# How do I make this Custom Baseboard Trim...? See photos...



## Wood_Chip (Jan 15, 2014)

I have a lot of custom baseboard trim installed throughout our house and would like to replace a few pieces and finish off some closets with matching material but I’m a bit perplexed on how to make them. Please see attached photos. It’s 1 x 4 pine material that has been carved on the top edge to give it a more rustic look. When I say carved, it has multiple different peelings at different angles and depths cut out of it on the top outer edge and then it appears to have been lightly sanded to remove any sharp edges and then possibly stained and polyurethaned. I don’t know if these were store purchased boards or they may have been custom sawn locally.

What I want to do is make some new ones and I don’t know they best way to get the custom cuts into them. I through of a drum or belt sander but thought it might take a really long time and there has to be something more effective and efficient to do it. I also thought of a hand peeling draw knife but these tend to split the wood more between fibers rather than cut it for a nice smooth peel. Anyway, what do some of you more experienced woodworkers recommend? I’d like to use a power tool that I can do it pretty quickly and have a nice finished product. Almost like something with a spinning wheel that I can just apply at different depths and angles to take the peelings out…?

Any help would be much appreciated. Thank you!


----------



## mako1 (Jan 25, 2014)

I would try a belt sander first.Would be the quickest and easiest.Should get you there.


----------



## 3fingers (Dec 7, 2011)

Draw knife, spoke shave, an sandpaper. This would be quick. 
Or a angle grinder then finer sand paper. Both methods would be about the same time.


----------



## GeorgeC (Jul 30, 2008)

Go with the knife. Carve down grain to minimize cutting in too deep. With a good sharp knife this will be as quick as any other way.

George


----------



## Steve Neul (Sep 2, 2011)

It does look like it was done with a draw knife or spoke shave. I don't think I would go out and buy one for a few pieces of molding though. You might wrap a bunch of duct tape around a large butcher knife for a second handle and use that.


----------



## fire65 (Apr 27, 2013)

Never done anything like that, but I would go with my draw knife if I was trying to reproduce that trim. It is not like you can screw it up, it is just shave it and do not think about it.


----------



## Oneal-Woodworking (Apr 14, 2013)

3fingers said:


> Draw knife, spoke shave, an sandpaper. This would be quick.
> Or a angle grinder then finer sand paper. Both methods would be about the same time.


Air die grinder.

Would take seconds to shape that irregular pattern.


----------



## Wood_Chip (Jan 15, 2014)

Thanks for the feedback guys. I've never really used a draw knife for trim work. I've peeled bark off logs with one before, but I know that when you cut down grain (with the grain) the knife can track with the grain and then rather than cut it ends up splitting deeper and deeper into the wood so you don't get a "clean" cut. Maybe keeping the knife very sharp would minimize this. I like the idea of a belt sander, but don't know how efficient that would be either. Please keep the recommendations and feedback coming. Thanks!


----------



## woodnthings (Jan 24, 2009)

*I'd use a router*

Chamfer bits with different angles, 5, 7, 22, etc. will give you almost the same look that you need, but anything other than a sander will result in tear out. JMO.
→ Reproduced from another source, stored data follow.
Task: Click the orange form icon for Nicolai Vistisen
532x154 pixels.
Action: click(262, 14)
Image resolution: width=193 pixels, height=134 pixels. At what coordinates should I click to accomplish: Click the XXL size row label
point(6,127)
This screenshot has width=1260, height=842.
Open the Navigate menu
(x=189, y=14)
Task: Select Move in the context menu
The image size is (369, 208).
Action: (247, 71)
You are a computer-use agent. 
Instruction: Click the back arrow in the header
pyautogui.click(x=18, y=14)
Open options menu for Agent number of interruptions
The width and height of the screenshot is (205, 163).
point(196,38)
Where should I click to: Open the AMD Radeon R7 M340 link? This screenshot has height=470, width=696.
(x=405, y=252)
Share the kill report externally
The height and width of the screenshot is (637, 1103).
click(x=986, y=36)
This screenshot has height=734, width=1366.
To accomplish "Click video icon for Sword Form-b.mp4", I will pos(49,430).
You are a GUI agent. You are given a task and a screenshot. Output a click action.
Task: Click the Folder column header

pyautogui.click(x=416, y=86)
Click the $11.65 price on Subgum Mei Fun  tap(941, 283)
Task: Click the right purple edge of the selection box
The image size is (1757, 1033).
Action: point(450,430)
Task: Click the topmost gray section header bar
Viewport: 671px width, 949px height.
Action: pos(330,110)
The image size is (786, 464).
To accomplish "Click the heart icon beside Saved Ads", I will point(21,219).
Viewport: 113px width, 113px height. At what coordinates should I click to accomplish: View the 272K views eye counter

   *25-Degree Chamfer Bit - 1/4" Shank*

$29.99





   *CMT 11-1/4 Degree Chamfer Bit - 1/2" Shank*

$29.99


----------



## rtutsky (Jun 17, 2012)

It looks to me like it was done with a router. Most likely hand guided with a long straight bit. I have done something like this before and requires some practice and patience, especially attempting to get a straight edge for some distance. It can be done with just one router bit (wider and deeper bit the better).


----------



## tinstar (Mar 5, 2014)

Since it's pine, I would just use a random orbit sander starting at 60grit. It doesn't look like a repeating pattern to me, more like a carpenter just worked it over with a sander. 60 grit should remove pine pretty fast.


----------



## epicfail48 (Mar 27, 2014)

Meh, grab a butcher knife and hack at the top edge, looks like what was originally done. 

Sorry, but i find that baseboard rather unsightly. On a more serious note, id grab a plane and approximate a roundover like that


----------